WHAT IS BEING ASKED: Reproduce only the material starting with the line that contains "The image size" and going on through the line that contains "tap(131, 255)", requests included. Scale every coordinate in the answers by 2.6, rounding to whole numbers with halves rounded up, and leave the numbers in the requests unchanged.

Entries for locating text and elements
'''

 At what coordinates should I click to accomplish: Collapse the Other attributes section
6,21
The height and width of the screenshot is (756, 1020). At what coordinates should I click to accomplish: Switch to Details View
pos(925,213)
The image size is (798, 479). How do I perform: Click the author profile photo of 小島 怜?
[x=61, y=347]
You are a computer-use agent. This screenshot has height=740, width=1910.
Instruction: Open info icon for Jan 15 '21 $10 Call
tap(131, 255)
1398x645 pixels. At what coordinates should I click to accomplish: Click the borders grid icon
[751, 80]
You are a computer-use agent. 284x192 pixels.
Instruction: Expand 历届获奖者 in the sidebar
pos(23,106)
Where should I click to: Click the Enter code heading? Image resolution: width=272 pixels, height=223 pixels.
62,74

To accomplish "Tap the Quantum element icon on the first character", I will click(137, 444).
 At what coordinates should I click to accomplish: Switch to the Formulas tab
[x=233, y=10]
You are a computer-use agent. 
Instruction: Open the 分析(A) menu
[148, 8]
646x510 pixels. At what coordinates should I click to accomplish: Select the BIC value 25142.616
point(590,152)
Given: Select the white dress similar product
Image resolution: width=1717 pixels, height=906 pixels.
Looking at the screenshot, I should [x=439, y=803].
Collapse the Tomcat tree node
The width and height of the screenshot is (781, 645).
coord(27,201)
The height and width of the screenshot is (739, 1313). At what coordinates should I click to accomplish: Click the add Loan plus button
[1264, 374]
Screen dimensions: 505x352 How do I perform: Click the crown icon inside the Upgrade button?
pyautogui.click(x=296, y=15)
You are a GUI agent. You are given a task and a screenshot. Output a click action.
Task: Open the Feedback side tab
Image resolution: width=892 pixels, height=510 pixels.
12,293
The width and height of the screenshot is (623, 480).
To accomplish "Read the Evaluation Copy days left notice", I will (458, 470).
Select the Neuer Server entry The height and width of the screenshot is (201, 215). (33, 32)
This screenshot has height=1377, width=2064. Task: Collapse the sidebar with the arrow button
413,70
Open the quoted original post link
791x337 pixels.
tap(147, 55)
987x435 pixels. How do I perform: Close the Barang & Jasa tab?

'''

OUTPUT FOR THIS TASK:
The image size is (798, 479). How do I perform: Click the author profile photo of 小島 怜?
[x=159, y=902]
You are a computer-use agent. This screenshot has height=740, width=1910.
Instruction: Open info icon for Jan 15 '21 $10 Call
tap(341, 663)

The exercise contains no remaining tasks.